**INPUT FOR THIS TASK**:
○ ○ ○ ○ ○

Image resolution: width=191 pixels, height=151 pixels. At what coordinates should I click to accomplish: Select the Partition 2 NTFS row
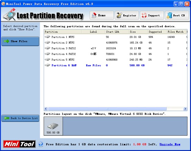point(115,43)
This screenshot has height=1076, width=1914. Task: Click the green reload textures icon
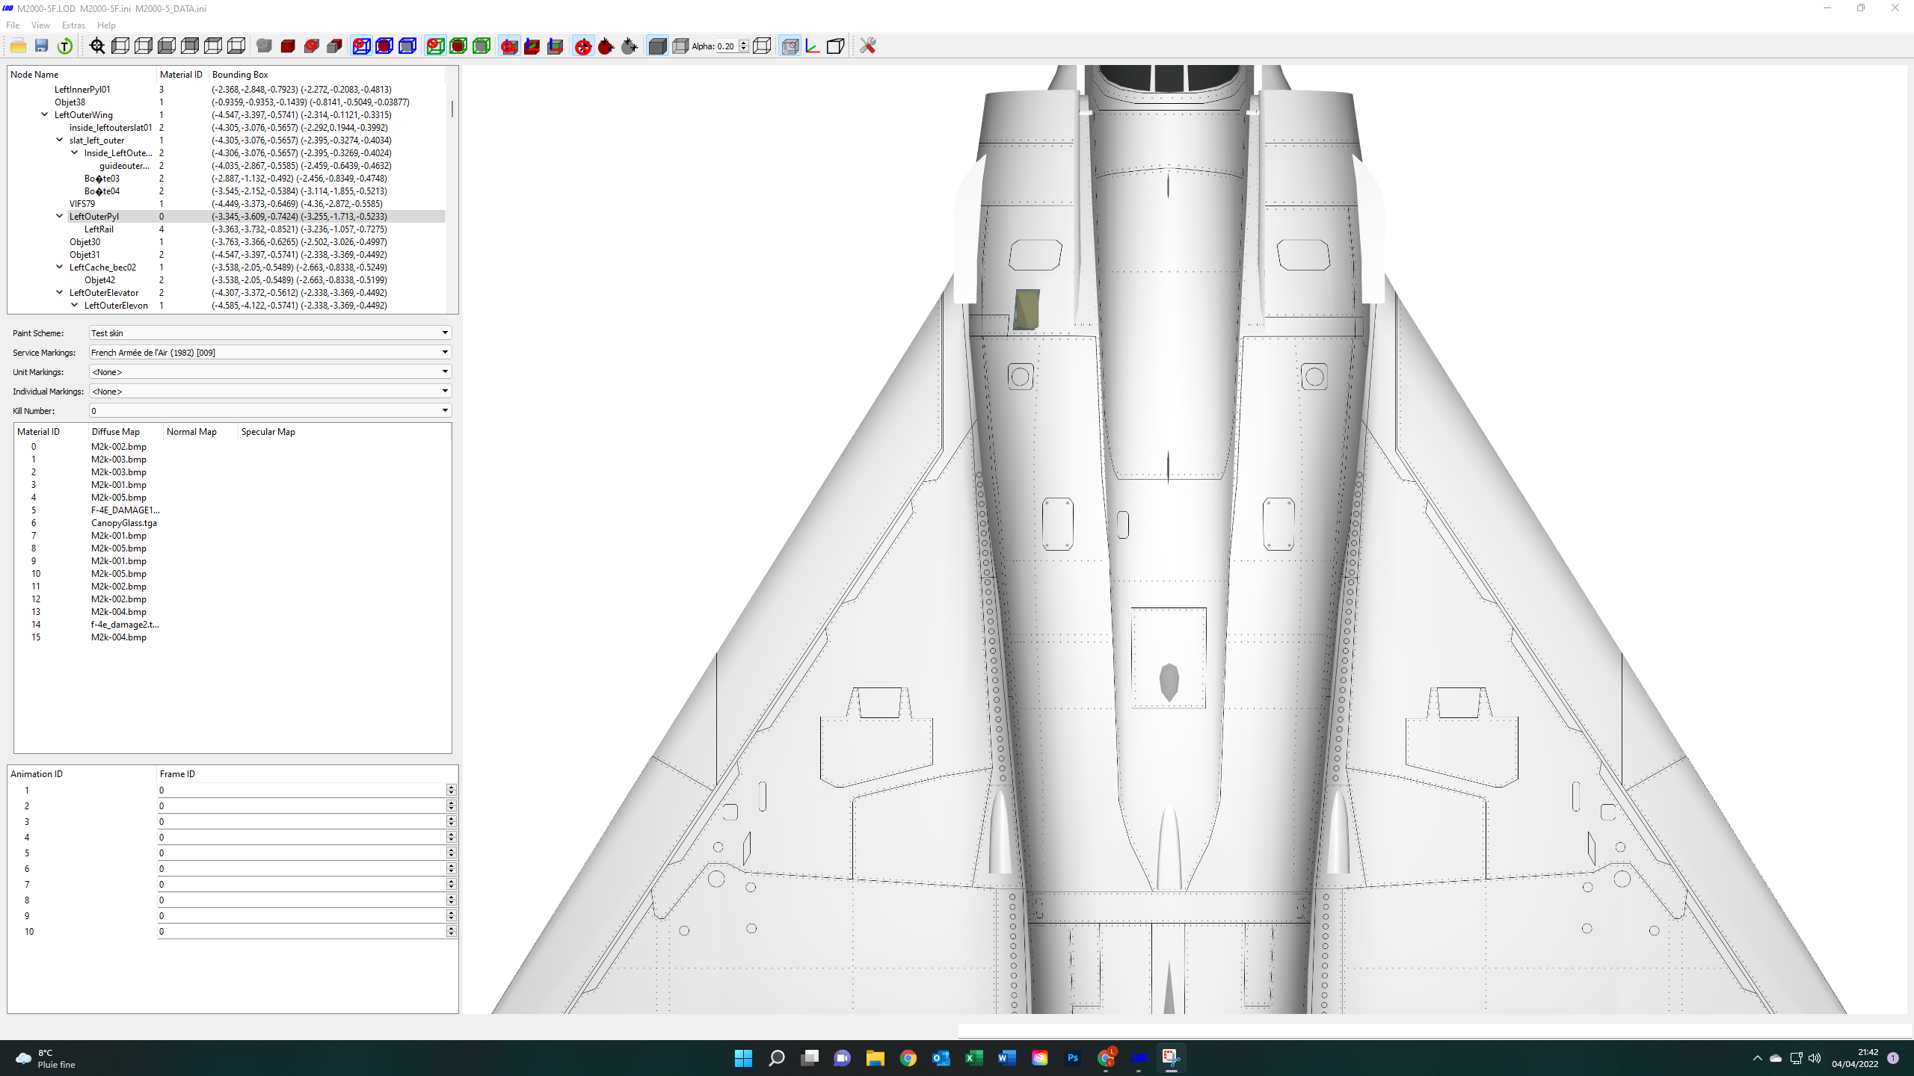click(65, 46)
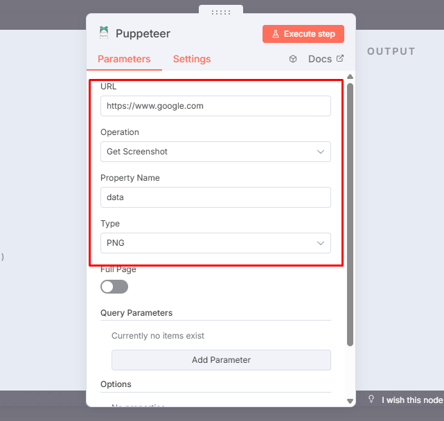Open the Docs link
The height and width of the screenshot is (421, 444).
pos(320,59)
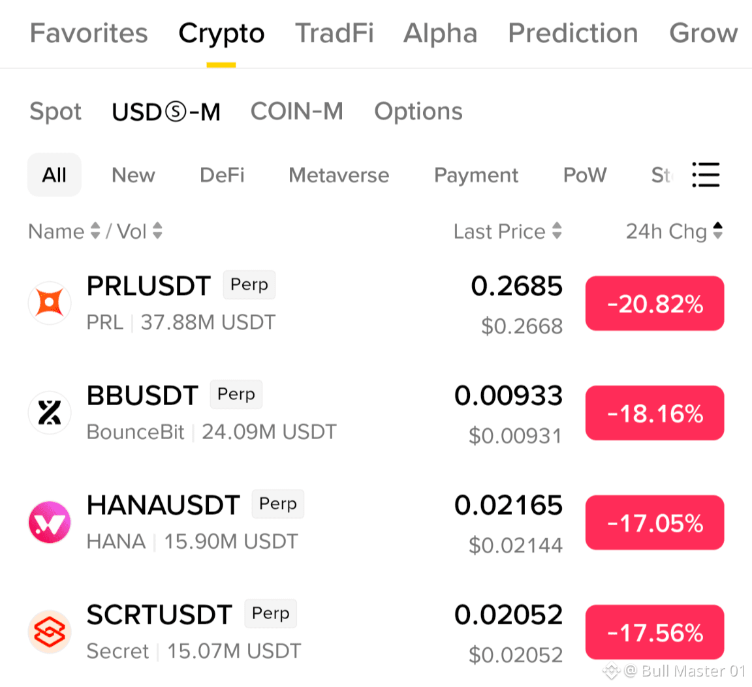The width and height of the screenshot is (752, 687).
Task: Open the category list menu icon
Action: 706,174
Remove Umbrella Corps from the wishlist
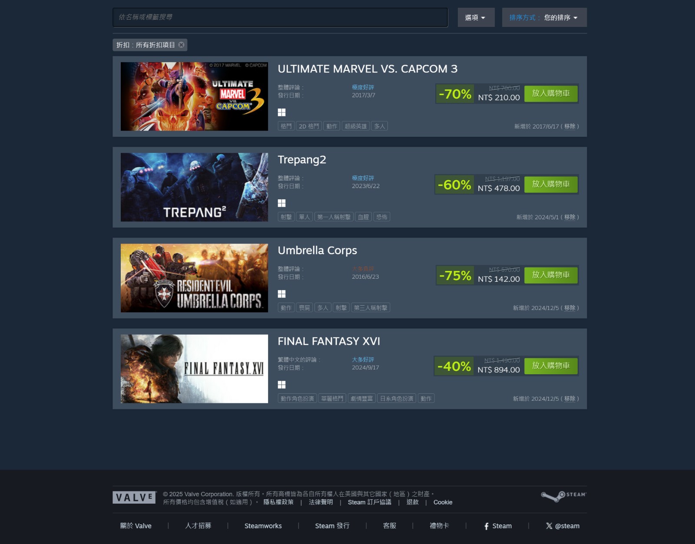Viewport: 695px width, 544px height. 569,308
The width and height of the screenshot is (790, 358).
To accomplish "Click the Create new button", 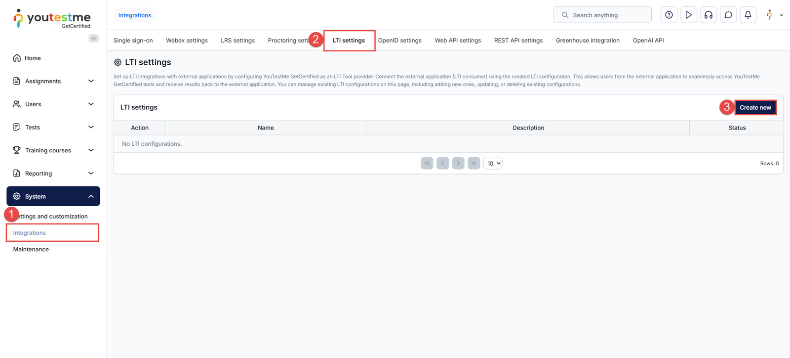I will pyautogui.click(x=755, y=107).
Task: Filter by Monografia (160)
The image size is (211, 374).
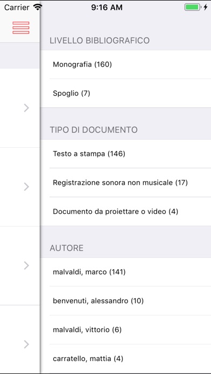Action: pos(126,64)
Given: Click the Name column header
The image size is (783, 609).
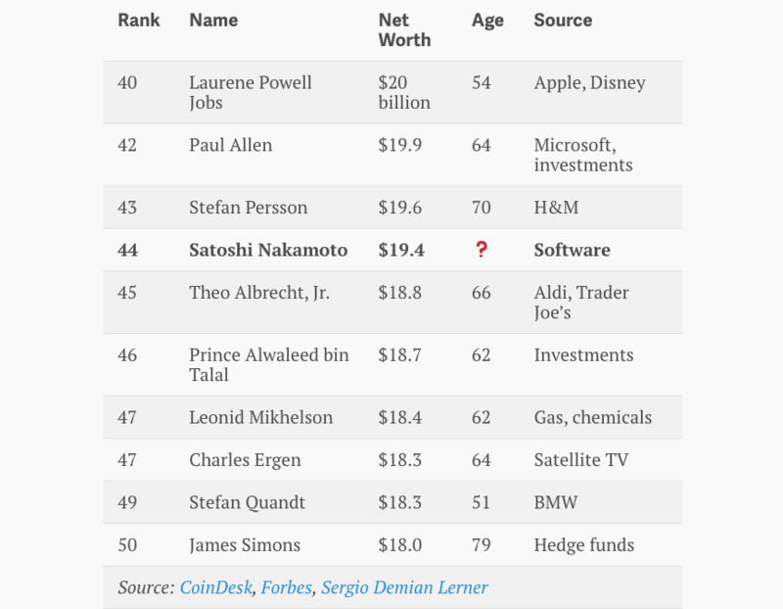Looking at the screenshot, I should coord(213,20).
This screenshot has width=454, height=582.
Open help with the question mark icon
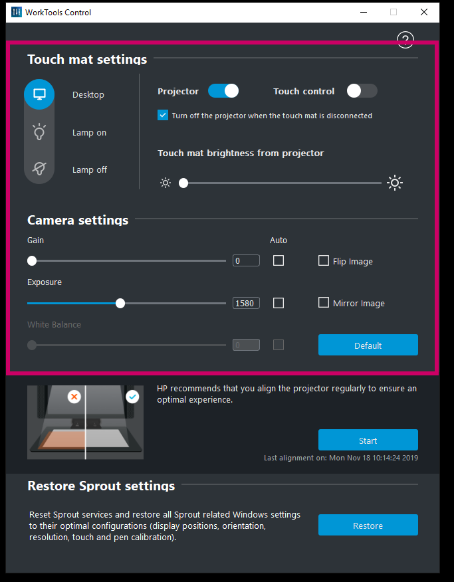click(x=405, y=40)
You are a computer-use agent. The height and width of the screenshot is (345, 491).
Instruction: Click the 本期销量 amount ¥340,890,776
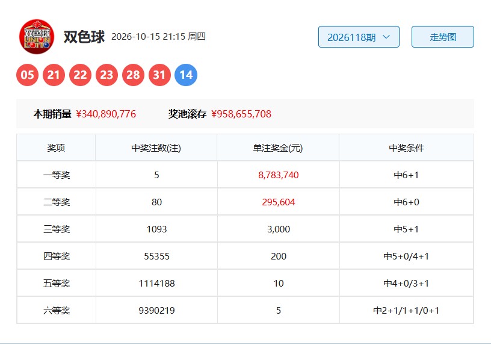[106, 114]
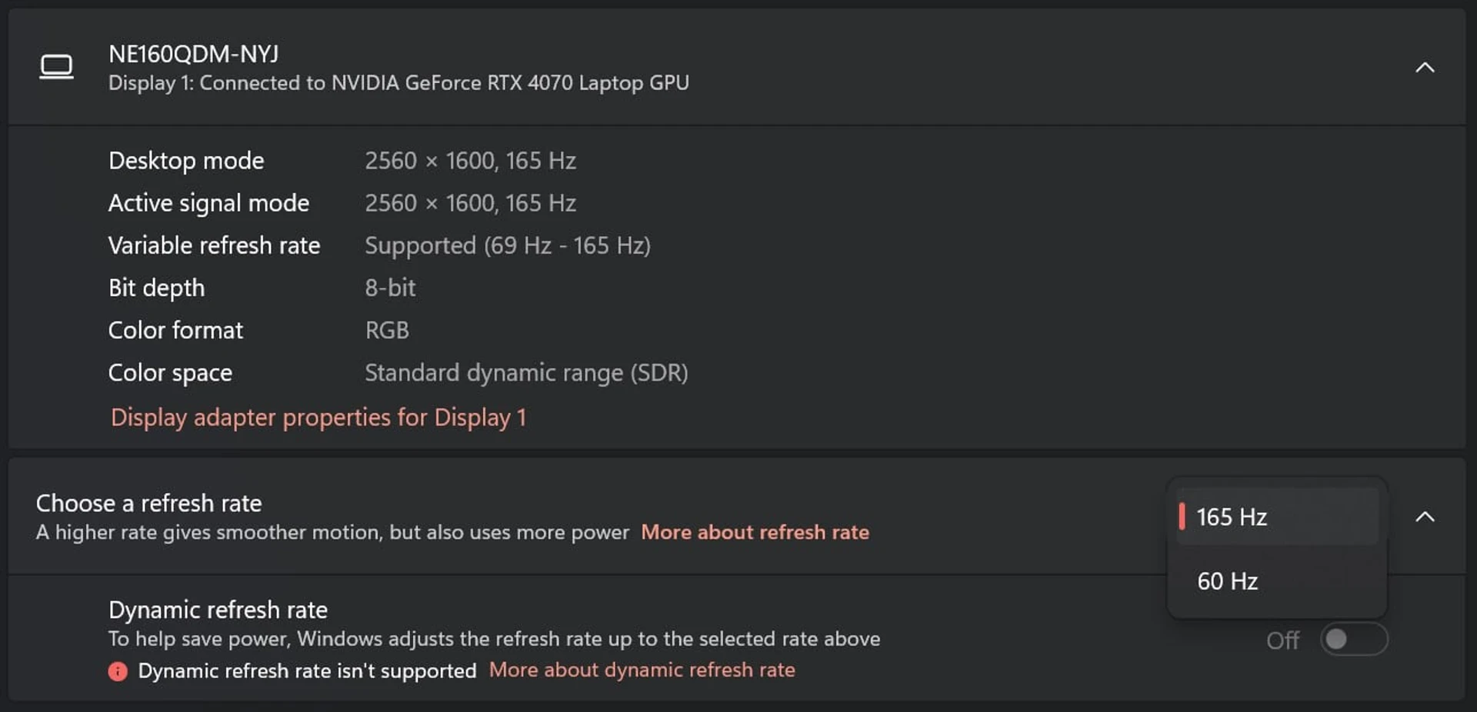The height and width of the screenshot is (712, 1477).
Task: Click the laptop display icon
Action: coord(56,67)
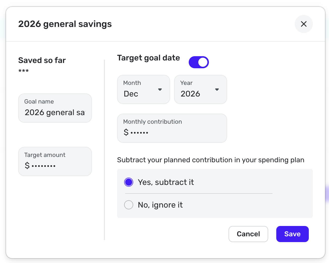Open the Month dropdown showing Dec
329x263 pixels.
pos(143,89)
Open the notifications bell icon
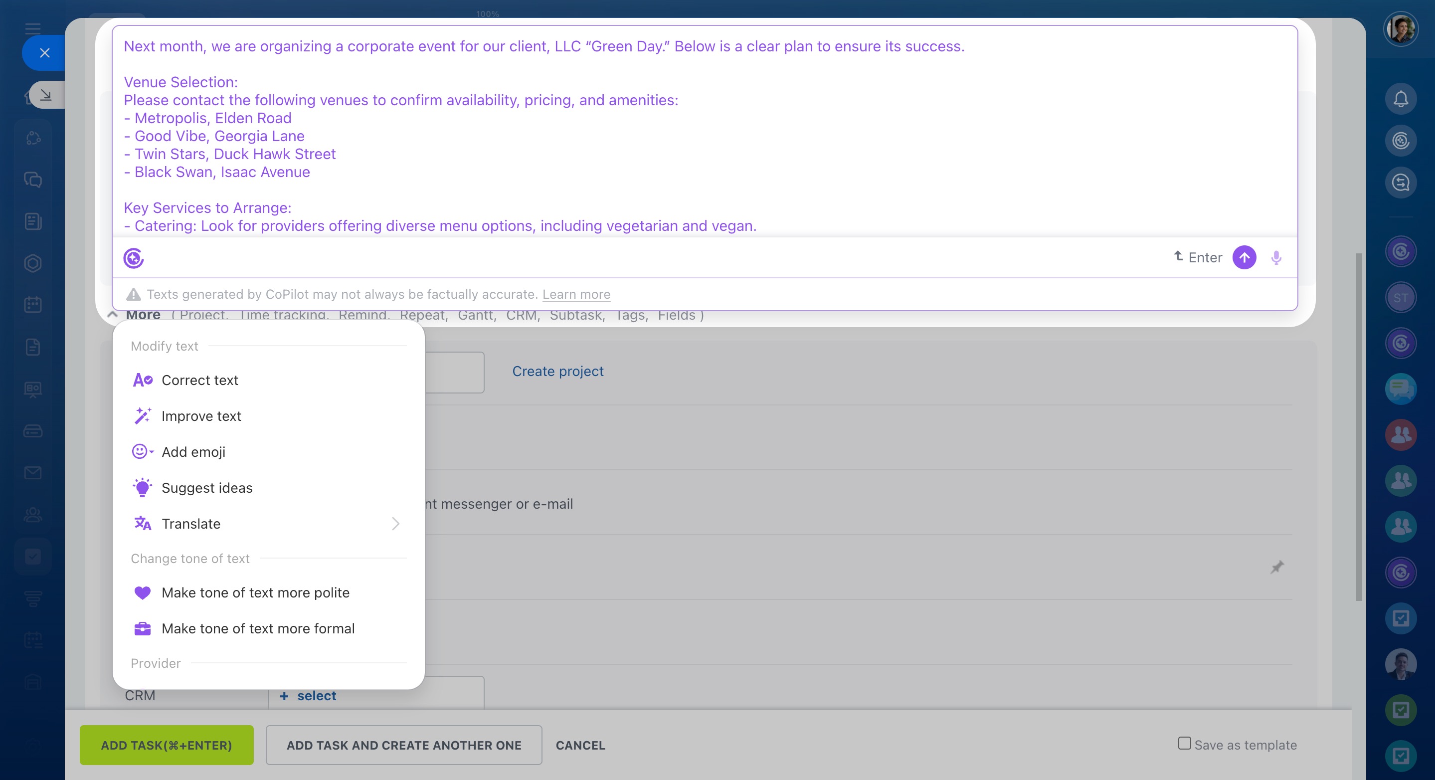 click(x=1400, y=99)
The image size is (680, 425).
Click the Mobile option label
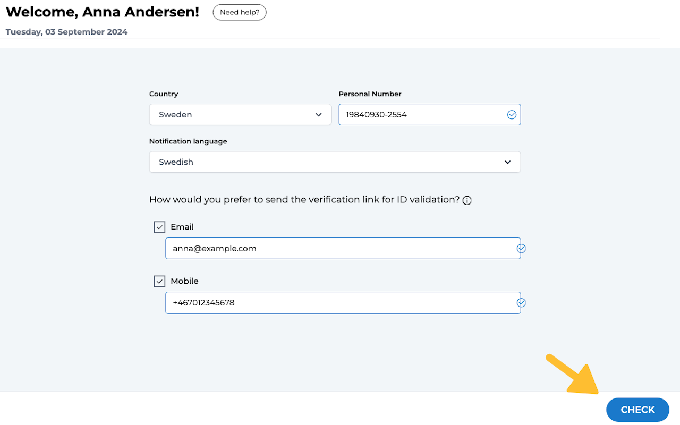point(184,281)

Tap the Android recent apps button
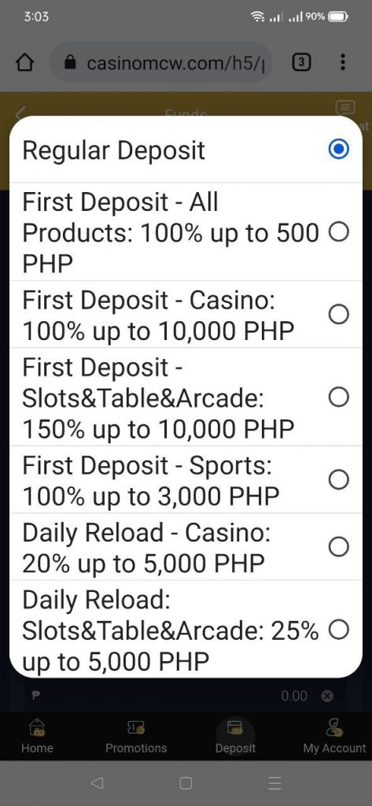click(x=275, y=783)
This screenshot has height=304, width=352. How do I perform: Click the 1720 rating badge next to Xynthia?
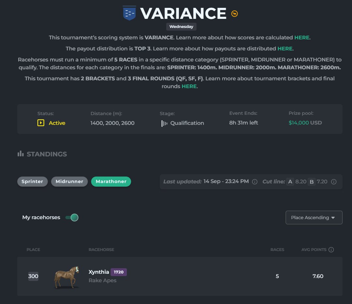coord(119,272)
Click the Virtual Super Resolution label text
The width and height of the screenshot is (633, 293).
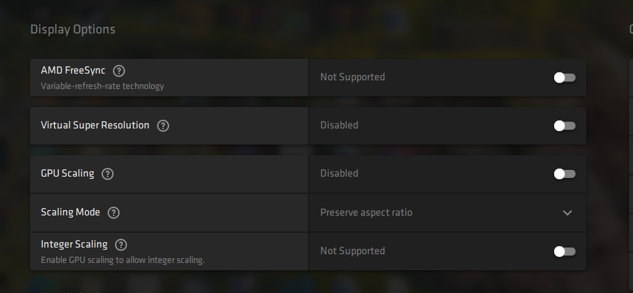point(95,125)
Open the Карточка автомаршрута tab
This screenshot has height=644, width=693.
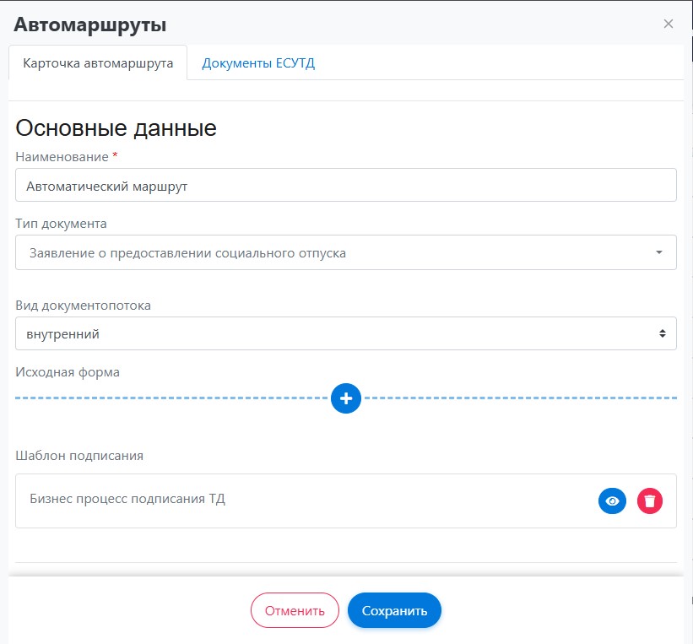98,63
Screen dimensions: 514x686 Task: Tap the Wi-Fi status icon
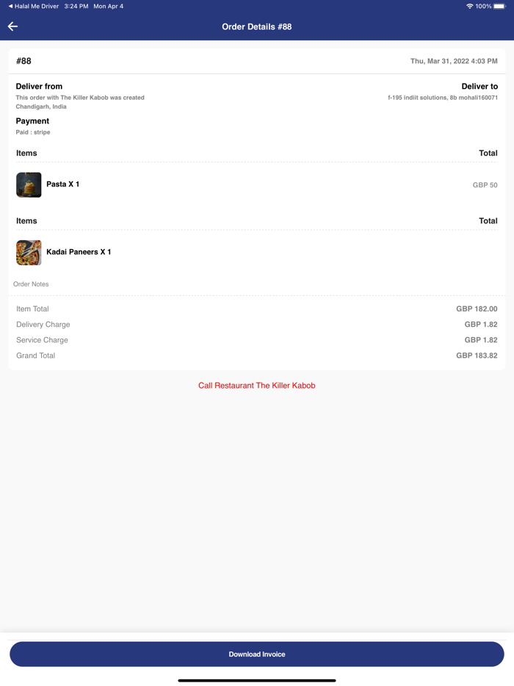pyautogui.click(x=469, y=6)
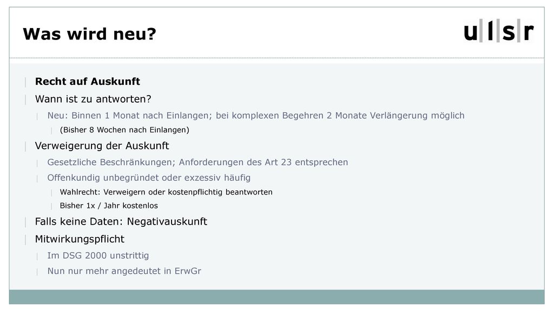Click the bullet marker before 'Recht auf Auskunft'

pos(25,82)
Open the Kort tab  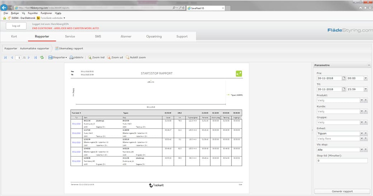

○ ○ ○ ○ ○

**TASK REQUIREMENTS**: Reproduce word for word the records from the line containing "Open the Карточка автомаршрута tab" through the end of the records, inclusive, leaving the pictures out.

**OUTPUT FOR THIS TASK**:
Open the Карточка автомаршрута tab
This screenshot has height=644, width=693.
98,63
Screen dimensions: 514x686 Task: Tap the Wi-Fi status icon
pyautogui.click(x=469, y=6)
Click the bullet marker before 'Recht auf Auskunft'

pos(25,82)
Open the Kort tab  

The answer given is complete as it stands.